## SRN – the magical 0.574

Hello 2021! This week, I keep reading about optimal scaling of Markov chain Monte Carlo algorithms and I move on to a new class of algorithms: MALA. This time, the magical number is 0.574.

Hello 2021! Here is the first post in the Sunday Reading Notes series in the year of 2021. This week, I keep reading about optimal scaling of Markov chain Monte Carlo algorithms and I move on to a new class of algorithms: MALA.

Roberts and Rosenthal (1998, JRSSB) concerns the optimal scaling of Metropolis-Adjusted Langevin algorithm (MALA) for target distributions of the form ${\pi^d(x) = \prod_{i=1}^d f(x_i)}$. Unlike random walk Metropolis algorithm, in MALA, the proposal distribution uses the gradient of ${\pi^d}$ at ${x_t}$:

$\displaystyle x^{\star} = x_t + \sigma_n Z_{t+1} + \frac{\sigma^2}{2} \nabla \log (\pi^d(x_t)).$

Here ${\sigma_n}$ is the step variance and ${Z_{t+1} \sim \mathcal{N}(0,I_d)}$ is a d-dimensional standard normal. Following this proposal, we perform an accept / reject step, so that the resulting Markov chain has the desired stationary distribution:
$\displaystyle \alpha_d(x_t,x^{\star}) = \min \left\{ 1, \frac{\pi^d(x^{\star})}{\pi^d(x_t)} \frac{q_d(x^{\star},x_t)}{q_d(x_t,y_{t+1})}\right\}.$

There are some smoothness assumptions on the log-density ${g = \log f}$: absolute value of the first 8 order derivatives are bounded, ${g'}$ is Lipschitz, and all moments exist for ${f}$.

Theorem 3 (diffusion limit of first component)

Consider the chain ${\{X\}}$ starting from stationarity and following the MALA algorithm with variance ${\sigma_d^2 = l^2 n^{-1/3}}$ for some ${l > 0}$. Let ${\{J\}}$ be a Poisson process with rate ${n^{1/3}}$, ${\Gamma^n_t = X_{J_t}}$ and ${U^d}$ is the first component of ${\Gamma^n}$, i.e. ${U^d_t = X^d_{J_t,1}}$. We must have, as ${d \to \infty}$, the process ${U^d \to U}$, where ${U}$ is a Langevin diffusion defined by
$\displaystyle dU_t = \sqrt{h(l)} dB_t + \frac{1}{2} h(l) \frac{d}{dx} \log (\pi_1(U_t))dt.$

Here ${h(l) = 2 l^2 \Phi(-Kl^3/2)}$ is the speed measure and ${K = \sqrt{\mathbb{E} \left[\frac{5g'''(X)^3 - 3g''(X)}{48}\right]} > 0}$.
The skeleton of the proof is similar to that of proving diffusion limit of random walk Metropolis.
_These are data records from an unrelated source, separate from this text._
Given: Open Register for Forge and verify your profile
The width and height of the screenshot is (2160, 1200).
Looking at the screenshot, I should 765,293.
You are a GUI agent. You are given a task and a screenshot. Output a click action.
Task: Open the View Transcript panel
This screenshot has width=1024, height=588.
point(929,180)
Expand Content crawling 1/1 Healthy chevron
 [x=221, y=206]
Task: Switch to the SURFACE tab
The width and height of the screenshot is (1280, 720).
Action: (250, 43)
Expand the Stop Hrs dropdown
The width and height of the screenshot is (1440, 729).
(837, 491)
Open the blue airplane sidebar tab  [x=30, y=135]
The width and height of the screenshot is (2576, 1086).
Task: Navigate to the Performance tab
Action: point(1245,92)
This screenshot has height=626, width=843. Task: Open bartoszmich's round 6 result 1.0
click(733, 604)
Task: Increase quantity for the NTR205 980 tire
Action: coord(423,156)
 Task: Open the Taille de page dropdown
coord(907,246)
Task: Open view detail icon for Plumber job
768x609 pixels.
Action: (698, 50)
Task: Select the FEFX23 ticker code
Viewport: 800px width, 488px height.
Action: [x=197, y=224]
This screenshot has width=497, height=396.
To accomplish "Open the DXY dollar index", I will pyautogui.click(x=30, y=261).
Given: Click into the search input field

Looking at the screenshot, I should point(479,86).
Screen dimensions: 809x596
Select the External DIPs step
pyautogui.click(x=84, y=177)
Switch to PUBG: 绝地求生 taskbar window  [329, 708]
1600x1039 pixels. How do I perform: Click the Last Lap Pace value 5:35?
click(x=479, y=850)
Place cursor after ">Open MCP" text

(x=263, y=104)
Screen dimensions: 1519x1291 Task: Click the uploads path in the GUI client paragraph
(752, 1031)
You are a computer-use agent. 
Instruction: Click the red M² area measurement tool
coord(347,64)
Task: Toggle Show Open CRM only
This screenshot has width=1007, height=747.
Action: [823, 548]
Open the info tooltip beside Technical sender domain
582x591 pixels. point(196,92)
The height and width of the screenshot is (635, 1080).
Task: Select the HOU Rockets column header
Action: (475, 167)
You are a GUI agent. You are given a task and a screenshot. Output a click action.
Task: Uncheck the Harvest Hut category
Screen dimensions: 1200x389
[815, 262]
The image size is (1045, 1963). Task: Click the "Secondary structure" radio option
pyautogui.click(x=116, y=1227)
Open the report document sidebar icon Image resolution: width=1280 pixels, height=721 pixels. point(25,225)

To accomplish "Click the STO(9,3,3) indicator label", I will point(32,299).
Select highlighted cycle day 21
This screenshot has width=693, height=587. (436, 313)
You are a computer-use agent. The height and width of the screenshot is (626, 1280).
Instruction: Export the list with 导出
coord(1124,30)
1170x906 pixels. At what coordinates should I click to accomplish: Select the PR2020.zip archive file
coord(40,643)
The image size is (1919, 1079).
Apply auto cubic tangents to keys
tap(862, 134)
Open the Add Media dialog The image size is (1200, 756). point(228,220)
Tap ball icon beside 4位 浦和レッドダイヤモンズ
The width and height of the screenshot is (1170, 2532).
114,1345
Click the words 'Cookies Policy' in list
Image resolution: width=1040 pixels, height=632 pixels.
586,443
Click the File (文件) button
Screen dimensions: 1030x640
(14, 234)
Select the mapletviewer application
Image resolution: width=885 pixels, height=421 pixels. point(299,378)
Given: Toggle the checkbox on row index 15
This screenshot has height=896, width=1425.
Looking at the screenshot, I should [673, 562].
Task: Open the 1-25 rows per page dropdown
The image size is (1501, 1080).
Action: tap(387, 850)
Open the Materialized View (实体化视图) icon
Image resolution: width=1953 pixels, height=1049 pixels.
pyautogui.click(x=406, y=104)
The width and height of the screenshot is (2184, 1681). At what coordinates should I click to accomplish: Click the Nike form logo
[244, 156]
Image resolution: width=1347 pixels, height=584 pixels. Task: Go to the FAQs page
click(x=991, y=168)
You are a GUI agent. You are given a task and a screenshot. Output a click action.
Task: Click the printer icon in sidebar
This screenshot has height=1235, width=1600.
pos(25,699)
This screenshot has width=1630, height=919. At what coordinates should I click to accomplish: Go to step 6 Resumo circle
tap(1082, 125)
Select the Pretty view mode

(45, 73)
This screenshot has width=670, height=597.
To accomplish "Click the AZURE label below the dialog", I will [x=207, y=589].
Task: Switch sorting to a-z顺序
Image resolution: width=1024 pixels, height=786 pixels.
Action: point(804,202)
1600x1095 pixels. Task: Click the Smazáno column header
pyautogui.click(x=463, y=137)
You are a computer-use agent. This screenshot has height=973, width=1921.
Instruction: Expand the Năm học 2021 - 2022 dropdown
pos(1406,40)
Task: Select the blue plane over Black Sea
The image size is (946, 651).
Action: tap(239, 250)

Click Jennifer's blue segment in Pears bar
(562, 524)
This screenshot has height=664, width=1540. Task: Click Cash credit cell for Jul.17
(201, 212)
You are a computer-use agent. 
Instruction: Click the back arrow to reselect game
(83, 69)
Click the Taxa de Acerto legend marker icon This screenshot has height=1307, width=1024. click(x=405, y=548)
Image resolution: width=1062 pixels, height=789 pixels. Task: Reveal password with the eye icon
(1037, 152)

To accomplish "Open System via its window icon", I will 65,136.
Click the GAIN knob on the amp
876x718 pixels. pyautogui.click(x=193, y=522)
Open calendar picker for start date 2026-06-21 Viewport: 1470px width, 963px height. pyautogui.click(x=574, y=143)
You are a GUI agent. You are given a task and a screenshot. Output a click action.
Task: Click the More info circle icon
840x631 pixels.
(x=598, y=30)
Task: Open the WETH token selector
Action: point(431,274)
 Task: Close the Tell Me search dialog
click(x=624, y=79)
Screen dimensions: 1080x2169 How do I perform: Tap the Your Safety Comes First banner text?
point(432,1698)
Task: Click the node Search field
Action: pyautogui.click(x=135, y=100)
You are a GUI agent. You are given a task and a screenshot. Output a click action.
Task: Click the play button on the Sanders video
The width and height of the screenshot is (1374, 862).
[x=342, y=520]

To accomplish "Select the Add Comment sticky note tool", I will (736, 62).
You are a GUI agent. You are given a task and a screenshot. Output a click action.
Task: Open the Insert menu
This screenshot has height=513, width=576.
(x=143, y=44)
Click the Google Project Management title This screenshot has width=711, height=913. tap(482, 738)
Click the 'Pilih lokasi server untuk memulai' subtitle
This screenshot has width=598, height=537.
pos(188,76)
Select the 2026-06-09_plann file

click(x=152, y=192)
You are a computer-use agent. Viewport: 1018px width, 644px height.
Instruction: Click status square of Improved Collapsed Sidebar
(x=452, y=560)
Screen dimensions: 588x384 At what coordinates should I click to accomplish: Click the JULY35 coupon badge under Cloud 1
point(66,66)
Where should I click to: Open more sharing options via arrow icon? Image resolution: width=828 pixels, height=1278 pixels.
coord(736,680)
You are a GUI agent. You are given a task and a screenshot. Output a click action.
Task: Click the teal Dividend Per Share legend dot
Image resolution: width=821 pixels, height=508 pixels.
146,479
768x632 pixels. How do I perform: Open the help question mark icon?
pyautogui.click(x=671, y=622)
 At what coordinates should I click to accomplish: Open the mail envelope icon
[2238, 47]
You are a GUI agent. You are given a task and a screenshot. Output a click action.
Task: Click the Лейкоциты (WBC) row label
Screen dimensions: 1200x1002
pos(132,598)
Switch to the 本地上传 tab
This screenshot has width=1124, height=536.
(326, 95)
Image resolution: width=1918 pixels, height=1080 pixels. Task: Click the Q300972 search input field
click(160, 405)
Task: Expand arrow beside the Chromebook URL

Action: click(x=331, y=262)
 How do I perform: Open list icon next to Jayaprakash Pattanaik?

We will find sets ${F_d^* \subseteq \mathbb{R}^d}$ such that ${\mathbb{P}\left(\Gamma_s^d \in F_d^{\star} \ \forall \ 0 \le s \le t\right) \to 1}$ and on these sets the generators converges uniformly.

Theorem 4 (convergence of acceptance rate)
$\displaystyle \lim_{d \to \infty} \alpha_d(l) = \alpha(l)$ where ${a(l) = 2 \Phi(-Kl^3/2).}$
As a result, when ${h(l)}$ is maximized, the acceptance rate ${\alpha(l) \approx 0.574}$. Also the step variance should be tuned to be ${\sigma_d^2 = (\hat{l}_d)^2 n^{-1/3}.}$

MALA enjoys a faster convergence rate of order ${n^{1/3}}$ compared to order ${n}$ of RWM. But let’s also keep in mind that MALA requires an extra step to compute the gradients ${\log \pi(x) = \sum_{i=1}^n g'(x)}$, which takes ${n}$ steps to compute.

Reference:

Roberts, G. O., & Rosenthal, J. S. (1998). Optimal scaling of discrete approximations to Langevin diffusions. Journal of the Royal Statistical Society: Series B (Statistical Methodology)60(1), 255-268.